Feature Citizenship Test Summer 2021

Pourriez-vous réussir l’examen pour la citoyenneté canadienne?

9 lecture en minutes
imprimer l’article
9 lecture en minutes
imprimer l’article

Si je cherchais à obtenir ma citoyenneté canadienne, je devrais encore attendre entre quatre et huit semaines avant de réessayer. La raison est que j’ai échoué à une simulation de l’examen pour la citoyenneté, où la note de passage est de 75 pour cent. Pour être franche, j’ai été chanceuse d’obtenir 65 pour cent, puisque j’ai deviné certaines réponses.

Savez-vous depuis quand existent le Régime de pensions du Canada et le Régime de rentes du Québec? Depuis 1965. J’ai su répondre en devinant. Et celle-ci :

J’ai choisi « C », ce qui est faux. Vous vous dites peut-être : « Évidemment, la bonne réponse était “A”, un populaire gouverneur général du Canada. » Ou comme moi, vous avez peut-être deviné.

L’examen pour la citoyenneté canadienne comprend 20 questions à choix multiples ou de type vrai ou faux sur l’histoire, la géographie, l’économie, le gouvernement, les lois et les symboles. Les candidats ont 30 minutes pour répondre. Après avoir passé l’examen, ils rencontrent un agent de la citoyenneté pour une entrevue visant à évaluer leurs compétences linguistiques en anglais ou en français.
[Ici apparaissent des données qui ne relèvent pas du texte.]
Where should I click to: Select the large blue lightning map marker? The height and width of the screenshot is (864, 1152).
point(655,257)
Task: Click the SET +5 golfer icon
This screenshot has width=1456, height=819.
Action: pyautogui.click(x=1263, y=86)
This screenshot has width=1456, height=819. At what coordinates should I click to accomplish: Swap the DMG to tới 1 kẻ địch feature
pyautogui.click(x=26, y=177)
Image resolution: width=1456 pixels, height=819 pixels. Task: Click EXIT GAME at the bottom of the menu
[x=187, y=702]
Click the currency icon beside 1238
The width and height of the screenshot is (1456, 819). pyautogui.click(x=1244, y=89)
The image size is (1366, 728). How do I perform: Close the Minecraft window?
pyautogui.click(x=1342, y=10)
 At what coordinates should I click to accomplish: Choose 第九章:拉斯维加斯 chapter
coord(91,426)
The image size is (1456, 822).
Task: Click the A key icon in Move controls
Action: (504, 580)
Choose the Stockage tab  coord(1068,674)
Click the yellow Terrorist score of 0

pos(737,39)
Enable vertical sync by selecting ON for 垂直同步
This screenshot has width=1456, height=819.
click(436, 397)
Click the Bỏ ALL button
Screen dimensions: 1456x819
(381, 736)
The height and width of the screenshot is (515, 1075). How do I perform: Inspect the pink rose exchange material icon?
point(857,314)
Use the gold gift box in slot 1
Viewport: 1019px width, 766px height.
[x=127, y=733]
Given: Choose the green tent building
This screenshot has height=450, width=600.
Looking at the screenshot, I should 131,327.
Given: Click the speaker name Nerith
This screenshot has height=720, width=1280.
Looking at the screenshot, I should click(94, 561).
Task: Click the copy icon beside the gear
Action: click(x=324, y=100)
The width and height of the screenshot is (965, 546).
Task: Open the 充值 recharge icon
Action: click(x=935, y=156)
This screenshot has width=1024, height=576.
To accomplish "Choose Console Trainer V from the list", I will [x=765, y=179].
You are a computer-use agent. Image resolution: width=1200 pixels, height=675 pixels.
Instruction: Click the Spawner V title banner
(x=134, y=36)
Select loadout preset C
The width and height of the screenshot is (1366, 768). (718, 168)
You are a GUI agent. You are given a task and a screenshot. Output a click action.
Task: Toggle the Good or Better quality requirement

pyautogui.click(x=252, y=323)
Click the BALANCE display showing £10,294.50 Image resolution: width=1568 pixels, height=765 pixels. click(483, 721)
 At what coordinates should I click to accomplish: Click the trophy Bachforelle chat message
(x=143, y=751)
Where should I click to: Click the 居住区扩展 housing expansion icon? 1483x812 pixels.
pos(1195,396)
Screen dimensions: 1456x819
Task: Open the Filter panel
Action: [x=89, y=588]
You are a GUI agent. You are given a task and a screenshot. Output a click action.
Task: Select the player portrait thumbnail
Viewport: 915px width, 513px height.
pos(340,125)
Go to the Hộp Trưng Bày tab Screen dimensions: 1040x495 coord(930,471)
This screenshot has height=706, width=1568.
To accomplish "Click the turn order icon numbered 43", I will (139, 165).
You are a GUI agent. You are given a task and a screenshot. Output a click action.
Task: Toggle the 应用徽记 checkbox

Cinq membres de RTOERO et moi-même avons passé l’un des nombreux tests de simulation gratuits offerts en ligne. Nous avons procédé sans préparation. Si nous avions voulu obtenir la citoyenneté « pour de vrai », nous aurions consulté le Guide d’étude officiel du gouvernement (voir page 21) et peut-être aurions-nous pris contact avec les organismes d’aide à l’établissement dans nos communautés pour obtenir un soutien. Voici comment les membres de RTOERO se sont débrouillés.

John Cappelletti
(District 34 York Region)

“Comment un Néo-Canadien pourrait-il savoir tout cela? » C’est la question que John Cappelletti a posée après avoir passé et réussi le test de simulation sur Zoom, alors que je le regardais.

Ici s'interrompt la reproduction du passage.